:: AUFGABENSTELLUNG ::
Führen Sie den Text über das Kolonieschiff Mugunghwa im Anschluss an seinen letzten Satz weiter.

:: ZITIERTER TEXTAUSZUG ::
------

Über ein Texteingabefeld erlangen wir Zugriff auf das Schiff und können eine KI starten, *Hyun-ae. Von *Mute ist aber nichts zu sehen.


*Hyun-ae stellt sich als Verwaltungs-KI heraus, die völlig überrascht ist, Verbindung zur Außenwelt zu haben. Diese Verbindung ist aber gestört, so dass wir im wesentlichen bloß Ja/Nein-Fragen beantwortet können, was die Interaktionsmöglichkeiten doch eher eingrenzt.

Theoretisch können wir bereits jetzt über die Texteingabe die Logs herunterladen, doch dann würde uns das Mysterium der Mugunghwa entgehen, also unterhalten wir uns mit der *Hyun-ae. Sie zeigt uns einige Logs, worauf wir sie dann im Prinzip anstubsen können, und sie versucht dann zu erraten, weswegen wir ihre Aufmerksamkeit wollen. Zumeist ist der Grund und die Antwort selbsterklärend – wir wollen mehr Logs lesen, denn die Geschichten, welche in ihnen erzählt werden, sind spannend und werfen Licht auf das Schicksal des Kolonieschiffes.

Anscheinend starben vor über 600 Jahren alle Bewohner des Schiffs, denn die Lebenserhaltungssysteme sind offline, doch interessanter ist die mittel- und unmittelbare Zeit vor dieser Tragödie.

Durch irgend einen Grund, welcher sich nicht aus der Handlung erschließt, wurden über 300 Jahre vor dem Versagen der Lebenserhaltung alle Systeme und Aufzeichnungen auf Null gesetzt, bis auf die KI *Mute. Zudem kam es zu einem kolossalen Gesellschaftswandel, was die Vermutung nahe legt, dass zum gleichen Zeitpunkt große Teile der Bevölkerung starben oder sonstwie die Erinnerungen an das ursprüngliche System verloren gingen.

Das Kolonieschiff, dessen Zweck vergessen war, wurde nunmehr durch den Kapitän und Kaiser in einer Monarchie regiert, die stark patriarchalisch geprägt war – Frauen verließen selten ihre Häuser und waren ihren Männern streng untergeordnet. Sie wurden bereits früh (13-16 Jahre waren die Norm) verheiratet und mussten sich stets fügen. Nur wenige lernten lesen und schreiben, und von denen machten noch weniger Aufzeichnungen. Glücklicherweise gab es aber welche, denn ansonsten würden die Logs schnell langweilig werden.

------

:: EINTRÄGE ::
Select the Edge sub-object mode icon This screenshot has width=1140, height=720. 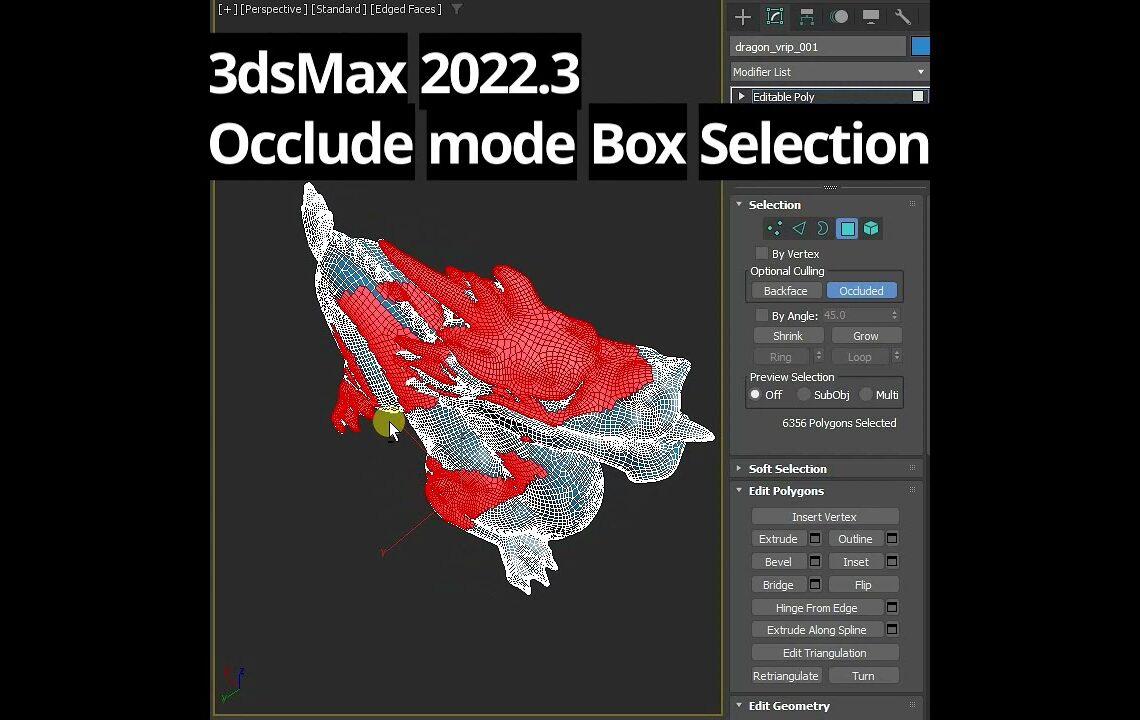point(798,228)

------

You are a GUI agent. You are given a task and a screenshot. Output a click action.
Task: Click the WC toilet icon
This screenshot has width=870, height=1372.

------

:: SCHRIFTLICHE ANTWORT ::
Und mehr möchte ich vom Inhalt auch nicht wirklich ausbreiten, denn die Erforschung dieses Gesellschaftssystems stellt unter anderem einen Reiz des Spiels dar. Es wird dabei aus zwei Perspektiven beschrieben: *Hyun-aes, die noch Erinnerungen an die vorige Gesellschaft hat und von ihrem Vater in diesem Geiste der Selbstbestimmung erzogen wurde, und *Mutes, der Schiffs-KI, deren persönliche Speicherstände im wesentlichen mit der neuen Gesellschaftsform gefüllt sind.

So kann man verschiedene Logeinträge beiden KIs zeigen, und sie werden stark unterschiedlich darauf reagieren und entsprechend unterschiedliche Logeinträge freigeben. Während *Hyun-ae zum Beispiel angewidert vom Leitgedanken „Namjon yeobi‟ ist und es mit „Männer werden geehrt, Frauen werden erniedrigt‟ übersetzt, sieht *Mute keine Probleme mit der selbstverständlichen „Männlichen Überlegenheit‟, auch wenn sie *Hyun-aes Übersetzung als zu wörtlich abtut.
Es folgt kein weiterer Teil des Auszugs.